But if we work backwards and define a function $LN(x) = \int_1^x \frac 1t dt$ so that $LN'(x) = \frac 1x$ (thus solving the question: If $(x^k)' = kx^{k-1}$ then the anti-deriviative of $x^k$ would be $\frac {x^{k+1}}{k+1}$ so the anti derivative of $x^{-1}$ should be .... $\frac {x^0}{0}???????$ ....?

Then $LN(x)$ is invertable and the inverse function we can call $EXP(x)$ so that $LN(EXP(x))= x$ and $EXP(LN(x)) = x$.

The we can define $b^x$ as $EXP(LN(b)\cdot x)$

That is..... $b^x= $ the value $M$ must be so that $\int_1^M \frac 1t dt= x\int_1^b \frac 1t dt$ would be

and (perhaps surprisingly the first time we ever see this) that satisfies all the properties we expect $b^x$ to have.

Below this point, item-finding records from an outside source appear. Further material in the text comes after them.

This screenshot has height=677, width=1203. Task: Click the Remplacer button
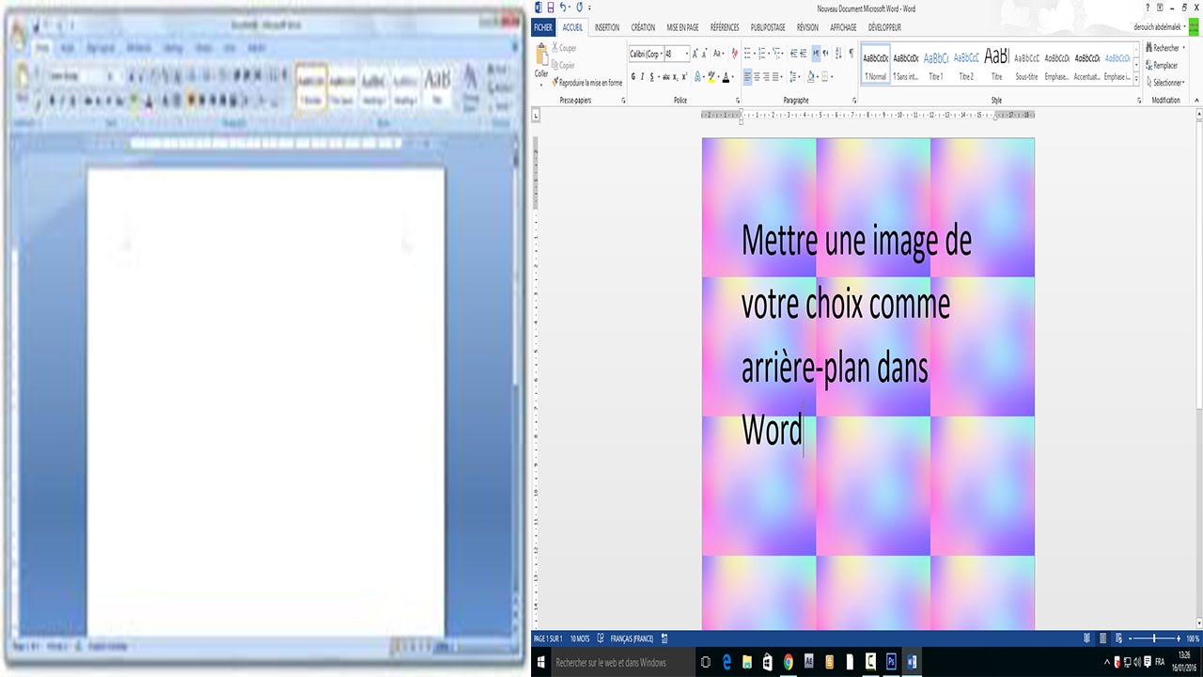point(1164,66)
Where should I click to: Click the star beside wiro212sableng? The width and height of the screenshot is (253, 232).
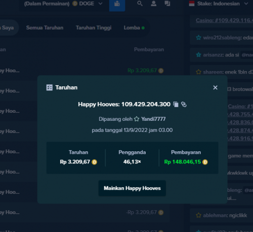pos(199,38)
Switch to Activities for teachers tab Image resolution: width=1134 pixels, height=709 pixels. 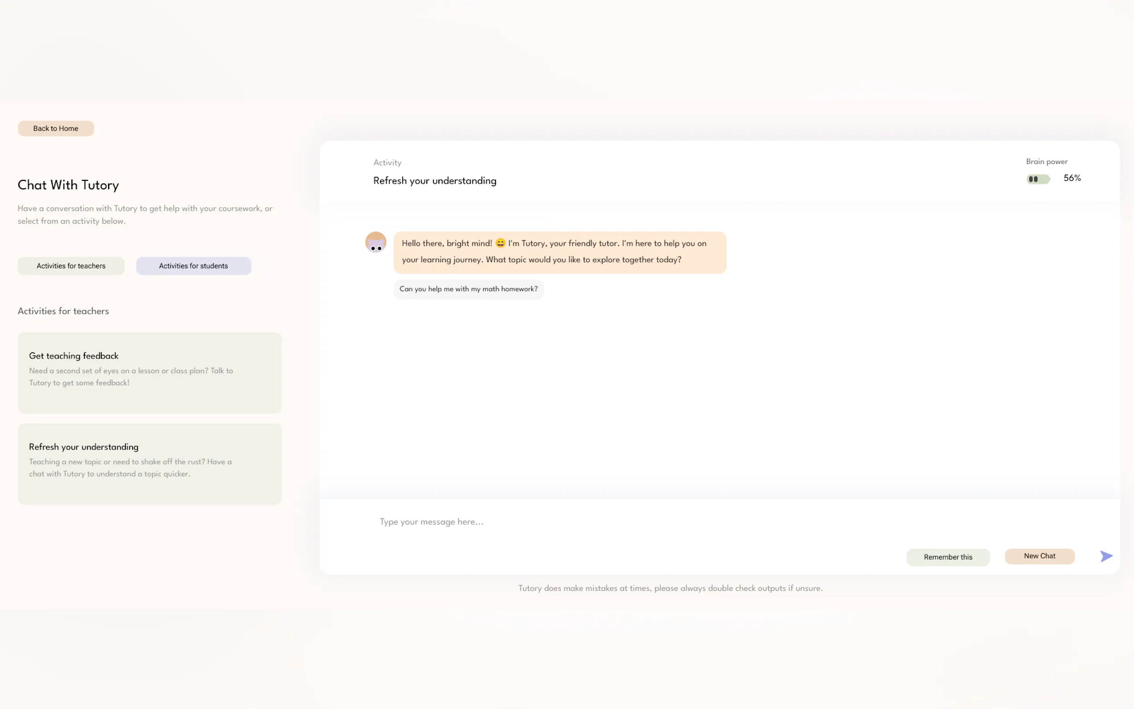pyautogui.click(x=71, y=266)
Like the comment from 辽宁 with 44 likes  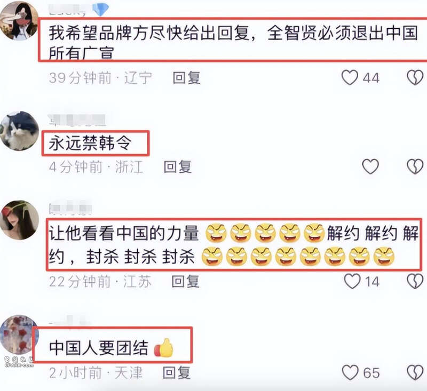click(x=350, y=78)
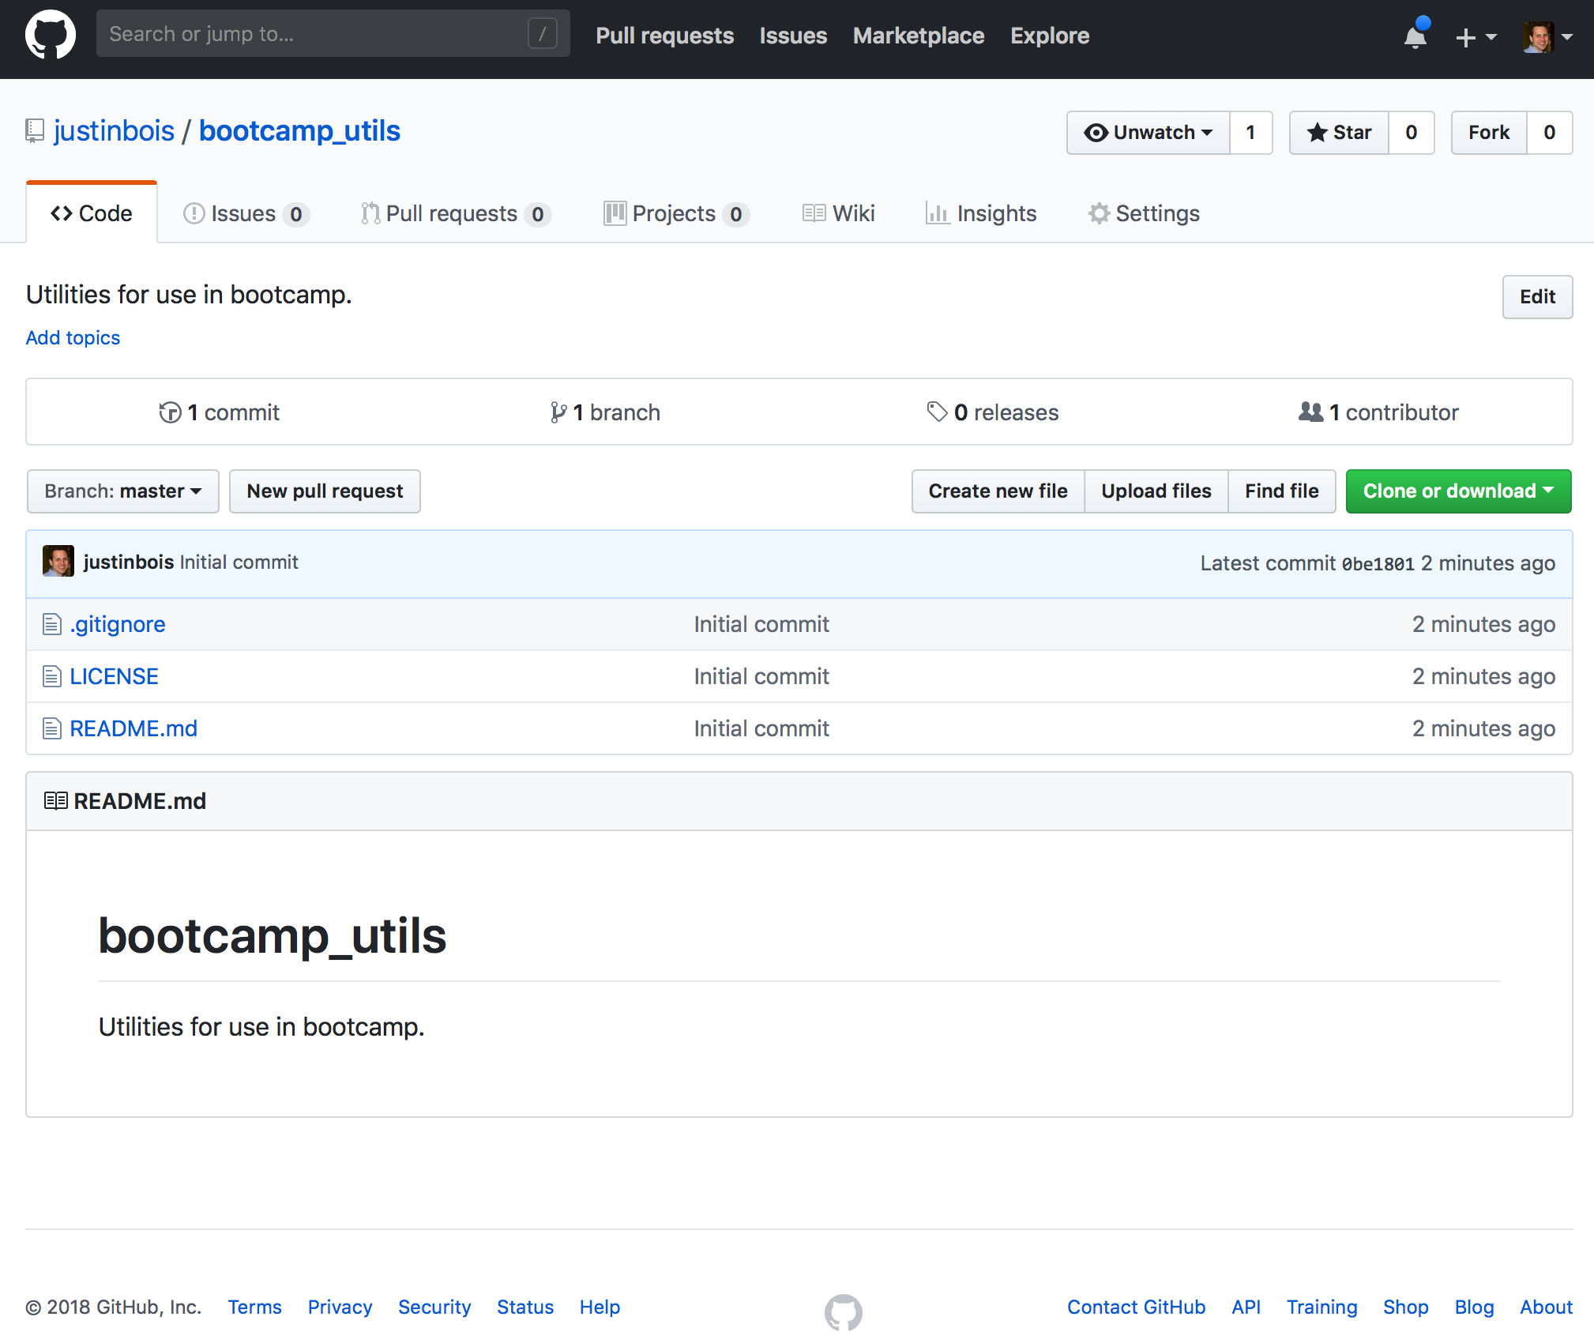1594x1343 pixels.
Task: Expand the Branch master dropdown
Action: [121, 491]
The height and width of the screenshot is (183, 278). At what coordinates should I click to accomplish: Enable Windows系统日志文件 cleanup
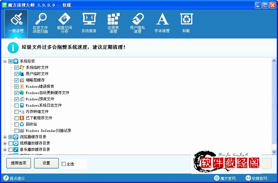[x=16, y=105]
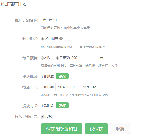The width and height of the screenshot is (155, 138).
Task: Click the 16个汉字或32字母 hint text
Action: (x=77, y=28)

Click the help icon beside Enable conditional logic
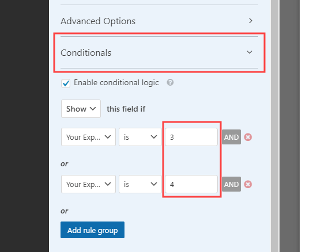[170, 82]
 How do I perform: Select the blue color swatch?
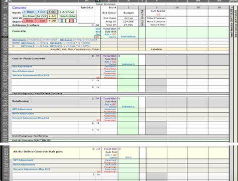(x=60, y=21)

Namely: $b^{x+y} = b^xb^y$ and if $x \in \mathbb N$ then $b^x= b$ times itself $x$ times.

If we define $e$ as $EXP(1)$ then $e^x = EXP(x)$ and $\log_e y = LN(y)$ and $e^x$ and $LN(y)$ are the most "natural" of all exponents and logs as they were the one all definitions are derived from.